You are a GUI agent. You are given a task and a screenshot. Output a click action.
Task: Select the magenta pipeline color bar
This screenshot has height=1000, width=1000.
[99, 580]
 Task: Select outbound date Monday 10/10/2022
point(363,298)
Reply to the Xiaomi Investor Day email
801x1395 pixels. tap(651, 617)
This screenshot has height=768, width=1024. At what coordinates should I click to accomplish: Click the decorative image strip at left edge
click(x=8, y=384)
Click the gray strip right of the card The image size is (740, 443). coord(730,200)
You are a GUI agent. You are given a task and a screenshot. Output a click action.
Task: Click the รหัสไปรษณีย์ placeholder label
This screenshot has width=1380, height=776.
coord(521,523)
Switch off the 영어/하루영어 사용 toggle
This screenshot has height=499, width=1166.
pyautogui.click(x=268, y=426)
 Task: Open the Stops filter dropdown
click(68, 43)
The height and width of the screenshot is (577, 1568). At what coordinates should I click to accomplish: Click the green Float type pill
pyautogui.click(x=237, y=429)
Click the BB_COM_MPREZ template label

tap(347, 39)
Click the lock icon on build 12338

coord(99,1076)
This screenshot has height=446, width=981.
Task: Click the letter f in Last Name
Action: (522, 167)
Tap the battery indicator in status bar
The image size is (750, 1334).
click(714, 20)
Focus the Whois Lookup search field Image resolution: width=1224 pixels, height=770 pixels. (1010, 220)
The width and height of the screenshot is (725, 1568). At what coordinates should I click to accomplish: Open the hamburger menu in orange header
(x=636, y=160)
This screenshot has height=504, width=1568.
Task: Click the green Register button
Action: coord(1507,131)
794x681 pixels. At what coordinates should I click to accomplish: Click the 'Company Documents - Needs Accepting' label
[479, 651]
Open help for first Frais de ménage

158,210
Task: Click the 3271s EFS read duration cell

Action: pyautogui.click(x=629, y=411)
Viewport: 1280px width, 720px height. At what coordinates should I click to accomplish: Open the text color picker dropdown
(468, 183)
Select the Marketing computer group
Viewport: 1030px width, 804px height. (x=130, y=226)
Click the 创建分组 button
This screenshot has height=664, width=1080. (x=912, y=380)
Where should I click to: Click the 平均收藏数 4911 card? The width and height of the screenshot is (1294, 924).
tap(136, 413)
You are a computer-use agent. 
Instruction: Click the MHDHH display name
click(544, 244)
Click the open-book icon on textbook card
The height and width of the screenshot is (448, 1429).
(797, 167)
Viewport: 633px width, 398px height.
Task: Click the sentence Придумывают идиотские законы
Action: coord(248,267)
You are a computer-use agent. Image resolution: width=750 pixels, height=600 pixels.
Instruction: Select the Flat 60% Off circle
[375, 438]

◇ ◇ ◇ ◇ ◇ ◇ ◇

__REQUIRED WORK__.
Filter the listing above for the string "resolution" and copy every matching line.

__REPLY__.
Focus the Whois Lookup search field Image resolution: width=1224 pixels, height=770 pixels. (1010, 220)
You are a computer-use agent. Image resolution: width=750 pixels, height=600 pixels.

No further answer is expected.